> [Excerpt to read]:
--------------------
Squeaky jumped off the fence to greet me, landing
softly almost on her toes. I wasn’t surprised to learn that she had been a
dancer, a professional dancer as a child, as there was an agility to the way
she’d been sitting on the fence, a sort of light-as-a-feather aspect. And it
went along with that self-image thing of even though she was perfectly formed
that her image of herself, as is true of many dancers, was slightly skewed. All
I’m saying is, she was susceptible.

There was an openness to her that was disarming,
and like I said, she wasn’t under any investigation for anything, so I wondered
why she stayed, which prompted me to ask her how she’d come to be there in the
first place.

It was like listening to a love story that you knew
was going to go wrong, like a modern-day version of a Jean Rhys story with
darker undertones or a Françoise Sagan tale that wasn’t going to end up with
someone crying in the back of a Jag.

Her father was abusive. I don’t remember in what
way, if it was alcohol or violence or a combination of both. And, even though
her decision to leave her parents’ home may well have been justified, she was
clearly at a willful adolescent age. She’d had an argument with her father that
left her homeless (or at least believing she was homeless), i.e., she’d left
intending never to return. Witness her stubborn nature, she never did return. As
she tells the story, she didn’t get very far. She didn’t have anywhere to go.
She was sitting under a streetlamp, on the sidewalk in Venice, California (in
those days, a shady neighborhood at best). She was reading a book when Charlie
walked down the street and found her there. They started to talk and as she
explained, and I sort of understood it when she said it, “Charlie was the first
person who ever told me I was pretty.” She hesitated and then she added, “And
so, I went with him.”

I didn’t ask her about the murders. That was
off-limits as the trial was ongoing. But she did say they thought the whole
thing was a sham, that there was no way Charlie could get a fair trial, and that
the Helter Skelter theory was sort of ridiculous. There were a lot of us
covering the trial who agreed with her about the Helter Skelter theory. The idea
that Charlie Manson had somehow been hypnotized by the Beatles’ song and that
the murders were an attempt to create a race war in Los Angeles seemed a little
far-fetched. There were rumors of more logical explanations—a drug deal gone
bad, prior relationships between the victims and their attackers. But since
Charlie hadn’t been at any of the murders, the prosecutor had to come up with a
“conspiracy” theory in order to convict him, which was sort of brilliant on the
prosecutor’s part and so “out there” that it was sort of astonishing that it
worked. I’m not saying any of them were innocent. There was no question they
were guilty. Except for Squeaky. And I just couldn’t figure out why she stayed.
--------------------
> [Listed entries]:
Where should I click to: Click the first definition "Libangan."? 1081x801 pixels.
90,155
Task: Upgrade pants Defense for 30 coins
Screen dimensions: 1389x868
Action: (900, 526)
--------------------
> [Given instruction]: Say whether each statement agrees with the excerpt about Squeaky above. Answer yes or no, and quote the deciding words of the excerpt. (a) Squeaky had been a professional dancer as a child. (b) The narrator asked Squeaky about the murders. (c) Charlie was present at the murders.

> [Answer to this task]:
(a) Yes: "she had been a dancer, a professional dancer as a child"
(b) No: "I didn’t ask her about the murders."
(c) No: "Charlie hadn’t been at any of the murders"